As the list of known genetic disorders in dogs continues to get longer, it's tempting to think that most of the nasty mutations lurking in the gene pool of a breed have already been found. The number of possible mutant genes must be finite, and surely we must be close to getting things under control. Or not?
If you haven't taken (and survived) a biochemistry course, you probably know very little about the inner workings of the cell and all of the various chemical processes that must be executed perfectly. If you ask how all this works, the short answer is that it's complicated. Really, really complicated.
For instance, let's look at a genetic disorder caused by an autosomal recessive mutation that changes the genetic code of a particular gene by only one base (a C to T substitution), and this causes the protein made by this gene to be formed improperly. The protein is an enzyme called pyruvate dehydrogenase phosphatase 1 (PDP1), a long name for a molecule with the simple job of removing the equivalent of a water molecule (-HOH) from the compound pyruvate. This mutation causes exercise-induced collapse (EIC), which has been reported in a number of breeds, and is recorded in the database Online Mendelian Inheritance in Animals (OMIA):
Let's have a look at what PDP1 does. Below is a schematic of metabolic pathways in the cell that looks like a map of the New York city subway system; don't let it confuse you. The thing to notice is that it's complicated (!), but we're going to look at just a tiny piece.
In the highlighted area below, you can see the molecule pyruvate on the left, and its conversion into a molecule called acetyl coenzyme A (Acetyl CoA) by pyruvate dehydrogenase.
So if there's a mutation in the PDP1 molecule, the enzyme won't work properly and pyruvate doesn't get converted into Acetyl-CoA. Then the question becomes how important is Acetyl-CoA?
We've been looking at just a tiny part of the network of biochemical reactions that occur in the cell as the process of metabolism. Here's a broader view below, with the highlighted steps again in yellow, and there is now a box around the circular series of steps called the "critric acid cycle" right in the middle. Enzymes on this chart are blue markers, and all the places where Acetyl-CoA appears are numbered as black markers. (You can explore the map here.)
Remember from the information in OMIA above - this is a single base change in the PDP1 molecule, and the mutation is expressed as an autosomal recessive. So if one of the alleles of the gene is a functional copy, a dog is not affected; two copies though, and you have exercise-induced collapse. Of course, a mutation like this would be strongly selected against, because it produces profound dysfunction if homozygous, so we would not expect it to be common in a population of animals. But in purebred dogs, the breeding of relatives ups the odds of producing animals with a double dose of the mutated allele, and that's why we're seeing it in various breeds of purebred dogs.

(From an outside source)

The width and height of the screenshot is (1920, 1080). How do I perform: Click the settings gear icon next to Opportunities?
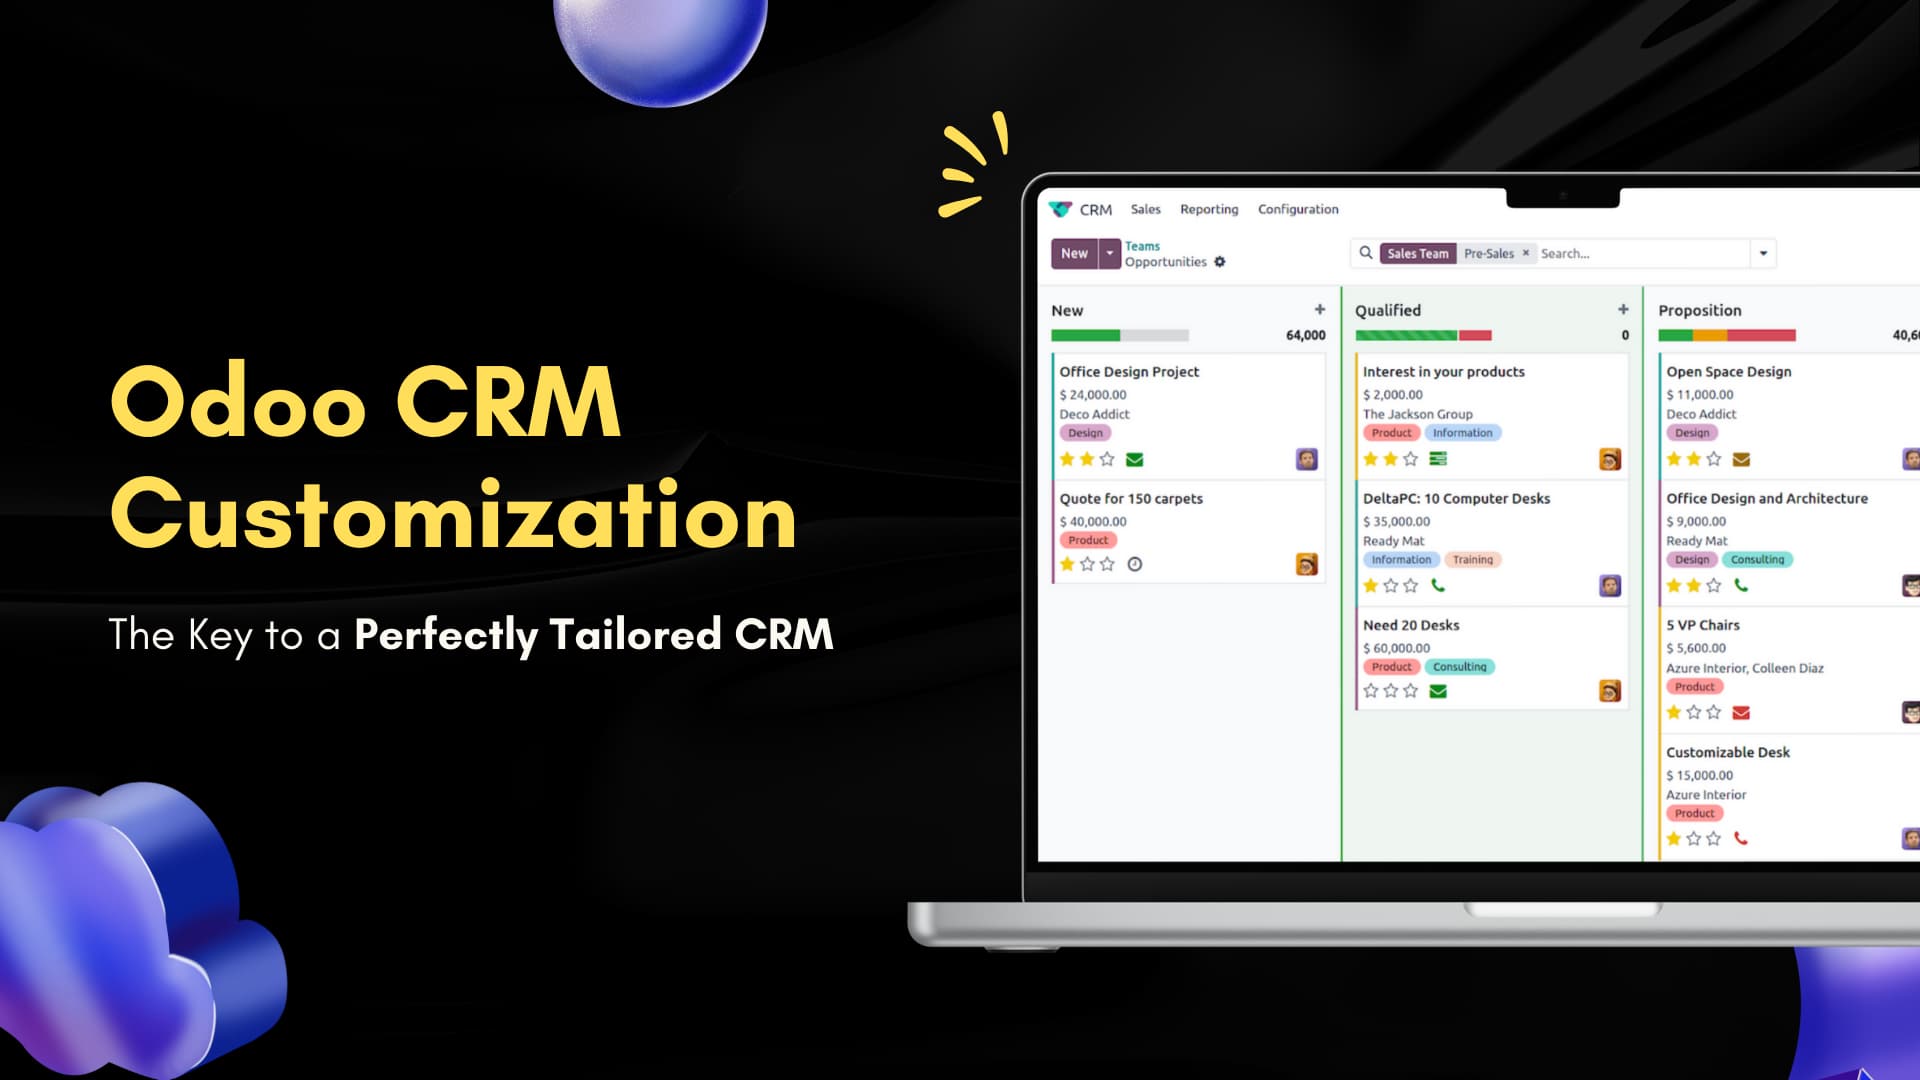tap(1221, 261)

You don't have to squint hard at this chart of metabolic pathways to be awed by the number and complexity of chemical steps that have to occur in just the right sequence and at just the right rate to produce the energy a dog needs not just for exercise but for life. Everywhere you see that blue enzyme marker is another protein that can be broken by just the tiniest little error when it is produced. And these are just the pathways for energy metabolism in a cell. There's an equally tangled chart on the Roche website for cellular and molecular processes.
When I took biochemistry, I could envision all of these processes in my head, following a molecule through steps that remove a water molecule, add a hydroxyl group, clip off a hydrogen, and spin off those ATPs that are the currency of life in our bodies. The complexity fascinated me, and it does even more so today as I learn about the many little glitches that can result in a dog with a disease. And looking at that chart, it's humbling to think that there must be many, many ways the whole process can be broken by just the right mutation in a critical step. I'm sure we've only just begun to scratch the surface.